Here the work of Levinas, Habermas, and Arendt can once again offer assistance. Indeed, Levinas and Arendt in particular were both pre-occupied with another major historical event in which ethical boundaries were similarly dissolved and unrestrained atrocities were unleashed. Here, an immediate disclaimer is needed. By referring to the horrors of Nazism there is no intention crudely to identify any party in the current conflict with the hateful ideology of National Socialism or to engage in accusations with polemical intent. Rather, the purpose is to return to the deep analyses undertaken by—mainly Jewish—thinkers about a similar case of moral rupture in order to learn the lessons of the past, this time in the hope of avoiding yet another such catastrophe in the future.

Zygmunt Bauman—another Jewish theorist of the Holocaust (Bauman 2023)—similarly emphasized the need to reflect systematically on its sources without imposing assumptions or limitations. He criticized attempts by the Jewish establishment to resist attempts to expropriate the injustice that the Jews and the Jews alone suffered, or to separate the suffering, this injustice or lessons it may make available to us, from the Jewish state. “This unholy alliance,” Bauman wrote:

… effectively prevents the experience it narrates as “uniquely Jewish” from turning into a universal problem of the modern human condition and thus into public property. Alternatively, Auschwitz is cast as an event explicable only in terms of the extraordinary convolutions of German history, of inner conflicts of German culture, blunders of German philosophy or the bafflingly authoritarian national character of the Germans with much the same parochializing, marginalizing effect … One would expect this strategy to be a favourite form of self-defence: after all, it obliquely reaffirms and reinforces the etiological myth of modern civilization as a triumph of reason over passion, and an auxiliary belief in this triumph as an unambiguously progressive step in the historical development of morality. (Bauman 1991, 140–141)

-- -- --

### USING THE INFORMATION:
1/ In the passage on moral rupture and the Holocaust, which two thinkers are said to have been particularly preoccupied with another historical event in which ethical boundaries were dissolved?
2/ Write the next paragraph of the passage on moral rupture and the Holocaust, picking up after the quotation from Bauman.

Items from a data source:

-- -- --

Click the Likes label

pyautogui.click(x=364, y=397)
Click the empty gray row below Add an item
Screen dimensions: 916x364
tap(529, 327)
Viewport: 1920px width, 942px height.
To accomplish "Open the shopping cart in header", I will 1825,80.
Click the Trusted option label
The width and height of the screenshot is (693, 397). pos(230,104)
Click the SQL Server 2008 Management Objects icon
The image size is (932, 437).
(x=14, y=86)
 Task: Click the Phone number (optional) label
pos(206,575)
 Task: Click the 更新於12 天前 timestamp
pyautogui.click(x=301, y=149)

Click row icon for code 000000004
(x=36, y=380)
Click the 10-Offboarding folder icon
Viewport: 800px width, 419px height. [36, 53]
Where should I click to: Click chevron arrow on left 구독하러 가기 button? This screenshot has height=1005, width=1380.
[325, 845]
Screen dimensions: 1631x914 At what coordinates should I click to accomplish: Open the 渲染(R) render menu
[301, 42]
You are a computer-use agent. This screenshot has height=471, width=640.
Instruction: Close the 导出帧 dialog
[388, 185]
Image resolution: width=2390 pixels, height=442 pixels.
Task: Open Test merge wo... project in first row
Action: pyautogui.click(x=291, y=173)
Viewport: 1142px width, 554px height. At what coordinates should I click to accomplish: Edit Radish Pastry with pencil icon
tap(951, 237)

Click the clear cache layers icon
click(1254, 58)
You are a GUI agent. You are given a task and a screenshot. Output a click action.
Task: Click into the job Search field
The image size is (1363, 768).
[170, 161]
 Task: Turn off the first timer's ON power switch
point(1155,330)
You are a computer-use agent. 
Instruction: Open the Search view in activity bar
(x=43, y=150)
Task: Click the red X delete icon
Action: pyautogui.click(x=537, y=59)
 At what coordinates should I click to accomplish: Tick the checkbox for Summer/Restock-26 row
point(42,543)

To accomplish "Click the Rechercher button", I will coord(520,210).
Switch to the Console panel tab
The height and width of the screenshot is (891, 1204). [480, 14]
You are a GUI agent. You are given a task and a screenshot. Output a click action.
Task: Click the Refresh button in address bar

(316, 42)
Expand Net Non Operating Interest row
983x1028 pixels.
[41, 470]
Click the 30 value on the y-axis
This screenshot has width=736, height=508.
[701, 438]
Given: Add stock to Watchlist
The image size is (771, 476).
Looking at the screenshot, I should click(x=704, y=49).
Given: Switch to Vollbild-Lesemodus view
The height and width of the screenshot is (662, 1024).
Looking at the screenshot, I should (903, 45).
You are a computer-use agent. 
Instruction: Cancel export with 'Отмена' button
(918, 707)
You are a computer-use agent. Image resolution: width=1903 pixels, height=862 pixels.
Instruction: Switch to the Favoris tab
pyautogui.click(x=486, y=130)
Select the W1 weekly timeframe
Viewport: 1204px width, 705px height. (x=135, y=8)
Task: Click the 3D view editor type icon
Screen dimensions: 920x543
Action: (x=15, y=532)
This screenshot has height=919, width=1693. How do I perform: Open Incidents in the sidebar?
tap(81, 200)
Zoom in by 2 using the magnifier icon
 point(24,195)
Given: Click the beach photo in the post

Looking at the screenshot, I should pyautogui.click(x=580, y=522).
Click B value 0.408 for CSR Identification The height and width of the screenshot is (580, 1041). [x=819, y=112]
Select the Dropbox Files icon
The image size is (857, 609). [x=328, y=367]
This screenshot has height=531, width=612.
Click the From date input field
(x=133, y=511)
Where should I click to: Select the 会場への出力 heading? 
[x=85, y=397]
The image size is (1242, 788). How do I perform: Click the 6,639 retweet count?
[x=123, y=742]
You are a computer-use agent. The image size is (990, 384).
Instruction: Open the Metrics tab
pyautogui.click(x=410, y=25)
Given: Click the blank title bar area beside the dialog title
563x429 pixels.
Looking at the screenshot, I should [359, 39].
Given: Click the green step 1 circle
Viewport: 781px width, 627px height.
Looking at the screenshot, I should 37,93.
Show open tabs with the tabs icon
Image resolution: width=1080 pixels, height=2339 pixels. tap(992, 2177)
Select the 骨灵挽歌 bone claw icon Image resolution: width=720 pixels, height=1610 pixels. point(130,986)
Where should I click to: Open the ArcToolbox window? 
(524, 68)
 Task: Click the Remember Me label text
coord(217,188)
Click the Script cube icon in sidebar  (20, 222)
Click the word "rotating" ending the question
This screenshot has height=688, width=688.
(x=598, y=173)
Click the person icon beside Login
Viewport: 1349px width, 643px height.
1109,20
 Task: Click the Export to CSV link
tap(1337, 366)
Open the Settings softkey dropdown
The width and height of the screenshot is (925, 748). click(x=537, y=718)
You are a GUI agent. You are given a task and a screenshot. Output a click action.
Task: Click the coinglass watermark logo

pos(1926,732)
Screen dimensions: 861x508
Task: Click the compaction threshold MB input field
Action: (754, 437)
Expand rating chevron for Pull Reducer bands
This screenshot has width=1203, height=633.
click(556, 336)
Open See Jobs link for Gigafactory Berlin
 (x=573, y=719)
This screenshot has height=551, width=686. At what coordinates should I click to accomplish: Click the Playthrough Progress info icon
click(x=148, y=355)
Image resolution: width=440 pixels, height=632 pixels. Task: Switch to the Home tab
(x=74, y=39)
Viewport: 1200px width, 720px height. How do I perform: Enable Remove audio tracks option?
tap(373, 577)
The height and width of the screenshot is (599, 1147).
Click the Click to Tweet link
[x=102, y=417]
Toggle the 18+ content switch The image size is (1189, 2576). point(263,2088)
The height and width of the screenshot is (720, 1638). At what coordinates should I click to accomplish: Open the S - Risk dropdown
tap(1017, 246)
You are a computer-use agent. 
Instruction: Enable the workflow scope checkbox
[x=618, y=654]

-- -- --

### ANSWER SET:
1/ Levinas and Arendt.

2/
In his vivid analysis of what he referred to as the “philosophy of Hitlerism,” Levinas concluded similarly that the phenomenon of Nazism was not a gratuitous crime committed by deranged individuals, or even an expression of a unique historical and social set of circumstances of a particular society at a given time. Rather, he considered it to expose a latent vulnerability in western culture. For him, this vulnerability lay in pathologies of being, typified by a shift from the primacy of ethics to discourses based on individualism and freedom. In an updated preface to this work, written in 1994, he wrote that his core argument

… stems from the conviction that the source of the bloody barbarism of National Socialism lies not in some contingent anomaly within human reasoning, nor in some accidental ideological misunderstanding. This article expresses the conviction that this source stems from the essential possibility of elemental Evil into which we can be led by logic and against which Western philosophy had not sufficiently insured itself. (Levinas 1990, 63)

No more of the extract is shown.